All posts by Stoimen

Computer Algorithms: Sorting in Linear Time

Radix Sort

The first question when we see the phrase “sorting in linear time” should be – where’s the catch? Indeed there’s a catch and the thing is that we can’t sort just anything in linear time. Most of the time we can speak on sorting integers in linear time, but as we can see later this is not the only case.

Since we speak about integers, we can think of a faster sorting algorithm than usual. Such an algorithm is the counting sort, which can be very fast in some cases, but also very slow in others, so it can be used carefully. Another linear time sorting algorithm is radix sort.

Introduction

Count sort is absolutely brilliant and easy to implement. In case we sort integers in the range [n, m] on the first pass we just initialize a zero filled array with length m-n. Than on the second pass we “count” the occurrence of each integer. On the third pass we just sort the integers with an ease.

However we have some problems with that algorithm. What if we have only few items to sort that are very far from each other like [2, 1, 10000000, 2]. This will result in a very large unused data. So we need a dense integer sequence. This is important because we must know in advance the nature of the sequence which is rarely sure.

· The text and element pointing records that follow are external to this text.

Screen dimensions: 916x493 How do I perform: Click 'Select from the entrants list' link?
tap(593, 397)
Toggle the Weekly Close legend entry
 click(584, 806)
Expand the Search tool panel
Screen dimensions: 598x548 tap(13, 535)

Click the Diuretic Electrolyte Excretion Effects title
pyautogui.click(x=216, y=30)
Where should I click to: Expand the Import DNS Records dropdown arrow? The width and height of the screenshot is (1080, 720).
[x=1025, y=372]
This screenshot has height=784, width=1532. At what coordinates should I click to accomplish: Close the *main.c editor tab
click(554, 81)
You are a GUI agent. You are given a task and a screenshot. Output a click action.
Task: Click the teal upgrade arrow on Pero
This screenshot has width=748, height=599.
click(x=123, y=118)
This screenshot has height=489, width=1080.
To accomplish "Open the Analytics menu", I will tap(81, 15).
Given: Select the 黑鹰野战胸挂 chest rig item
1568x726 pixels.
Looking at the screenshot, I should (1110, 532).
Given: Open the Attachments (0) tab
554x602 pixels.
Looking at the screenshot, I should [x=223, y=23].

That’s why we need to use another linear time sorting algorithm for integers that doesn’t have this disadvantage. Such an algorithm is the radix sort.

Overview

The idea behind the radix sort is simple. We must look at our “integer” sequence as a string sequence. OK, to become clearer let me give you an example. Our sequence is [12, 2, 23, 33, 22]. First we take the leftmost digit of each number. Thus we must compare [_2, 2, _3, _3, _2]. Clearly we can assume that since the second number “2” is only a one digit number we can fill it up with a leading “0”, to become 02 or _2 in our example: [_2, _2, _3, _3, _2]. Now we sort this sequence with a stable sort algorithm.

What is a Stable Sort Algorithm

A stable sort algorithm is an algorithm that sorts a list by preserving the positions of the elements in case they are equal. In terms of PHP this means that:

array(0 => 12, 1=> 13, 2 => 12);

Will be sorted as follows:

array(0 => 12, 2 => 12, 1 => 13);

Thus the third element becomes second following the first element. Note that the third and the first element are equal, but the third appears later in the sequence so it remains later in the sorted sequence.

In the radix sort example, we need a stable sort algorithm, because we need to worry about only one position of digit we explore.

So what happens in our example after we sort the sequence?

As we can see we’re far from a sorted sequence, but what if we proceed with the next “position” – the decimal digit?

Than we end up with this:

Now we have a sorted sequence, so let’s summarize the algorithm in a short pseudo code.

Pseudo Code

The simple approach behind the radix sort algorithm can be described as pseudo code, assuming that we’re sorting decimal integers.

1. For each digit at position 10^0 to 10^n
1.1. Sort the numbers by this digit using a stable sort algorithm;

The thing is that here we talk about decimal, but actually this algorithm can be applied equally on any numeric systems. That is why it’s called “radix” sort.

Thus we can sort binary numbers, hexadecimals etc.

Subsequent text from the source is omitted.